TEXT PROVIDED:

┌────────

Openvswitch attempts to use IPv6 packet parsing functions without
any dependency on IPv6 (unlike every other place in kernel).  Pull
the IPv6 code in openvswitch togeter and put a conditional that's
dependent on CONFIG_IPV6.

Resolves:
net/built-in.o: In function `ovs_flow_extract':
(.text+0xbf5d5): undefined reference to `ipv6_skip_exthdr'

Signed-off-by: Vlad Yasevich <vyasevic@redhat.com>
---
 net/openvswitch/flow.c |  168 ++++++++++++++++++++++++-----------------------
 1 files changed, 86 insertions(+), 82 deletions(-)

diff --git a/net/openvswitch/flow.c b/net/openvswitch/flow.c
index 98c7063..6dfaf60 100644
--- a/net/openvswitch/flow.c
+++ b/net/openvswitch/flow.c
@@ -124,6 +124,7 @@ u64 ovs_flow_used_time(unsigned long flow_jiffies)

└────────

SHORT PROBLEM A:
In the openvswitch patch, which configuration option is the new conditional made dependent on?
SHORT PROBLEM B:
Continue the openvswitch patch from the point where it stops.

(Excerpt from a dataset)
┌────────

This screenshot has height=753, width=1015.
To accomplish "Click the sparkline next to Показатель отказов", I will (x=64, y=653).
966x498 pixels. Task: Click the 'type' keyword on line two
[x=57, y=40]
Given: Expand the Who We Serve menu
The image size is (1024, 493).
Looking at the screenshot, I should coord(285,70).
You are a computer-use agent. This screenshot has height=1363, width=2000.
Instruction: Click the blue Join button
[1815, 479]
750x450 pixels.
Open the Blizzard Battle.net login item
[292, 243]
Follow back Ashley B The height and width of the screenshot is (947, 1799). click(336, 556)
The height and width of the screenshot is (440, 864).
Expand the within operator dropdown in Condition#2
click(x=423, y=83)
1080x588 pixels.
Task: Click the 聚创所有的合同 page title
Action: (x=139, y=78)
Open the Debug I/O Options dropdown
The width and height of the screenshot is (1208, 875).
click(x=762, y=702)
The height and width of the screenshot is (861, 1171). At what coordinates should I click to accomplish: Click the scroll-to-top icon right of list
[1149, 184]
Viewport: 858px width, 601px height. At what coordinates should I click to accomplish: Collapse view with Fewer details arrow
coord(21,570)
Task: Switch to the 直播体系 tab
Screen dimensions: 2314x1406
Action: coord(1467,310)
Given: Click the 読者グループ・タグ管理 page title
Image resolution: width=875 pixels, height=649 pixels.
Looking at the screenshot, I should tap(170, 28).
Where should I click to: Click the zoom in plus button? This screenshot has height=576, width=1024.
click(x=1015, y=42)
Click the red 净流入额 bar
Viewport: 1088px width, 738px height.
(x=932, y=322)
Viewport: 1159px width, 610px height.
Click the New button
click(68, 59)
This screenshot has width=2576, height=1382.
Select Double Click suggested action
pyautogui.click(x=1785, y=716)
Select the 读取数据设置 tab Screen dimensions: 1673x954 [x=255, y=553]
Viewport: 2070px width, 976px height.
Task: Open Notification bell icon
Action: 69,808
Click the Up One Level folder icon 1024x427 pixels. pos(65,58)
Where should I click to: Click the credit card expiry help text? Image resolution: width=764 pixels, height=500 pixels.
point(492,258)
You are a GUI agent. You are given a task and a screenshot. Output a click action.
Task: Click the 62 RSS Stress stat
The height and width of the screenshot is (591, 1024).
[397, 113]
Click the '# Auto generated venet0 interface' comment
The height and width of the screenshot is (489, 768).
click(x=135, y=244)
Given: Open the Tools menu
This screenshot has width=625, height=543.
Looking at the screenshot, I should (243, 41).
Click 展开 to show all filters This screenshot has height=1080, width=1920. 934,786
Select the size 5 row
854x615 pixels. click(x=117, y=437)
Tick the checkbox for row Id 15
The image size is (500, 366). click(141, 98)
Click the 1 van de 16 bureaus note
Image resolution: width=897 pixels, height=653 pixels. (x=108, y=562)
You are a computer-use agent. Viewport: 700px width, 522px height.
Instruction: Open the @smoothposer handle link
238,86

└────────

FINAL RESULT A:
CONFIG_IPV6

FINAL RESULT B:
 	(offsetof(struct sw_flow_key, field) +	\
 	 FIELD_SIZEOF(struct sw_flow_key, field))
 
+#if IS_ENABLED(CONFIG_IPV6)
 static int parse_ipv6hdr(struct sk_buff *skb, struct sw_flow_key *key,
 			 int *key_lenp)
 {
@@ -175,6 +176,89 @@ static bool icmp6hdr_ok(struct sk_buff *skb)
 				  sizeof(struct icmp6hdr));
 }
 
+static int parse_icmpv6(struct sk_buff *skb, struct sw_flow_key *key,
+			int *key_lenp, int nh_len)
+{
+	struct icmp6hdr *icmp = icmp6_hdr(skb);
+	int error = 0;
+	int key_len;
+
+	/* The ICMPv6 type and code fields use the 16-bit transport port
+	 * fields, so we need to store them in 16-bit network byte order.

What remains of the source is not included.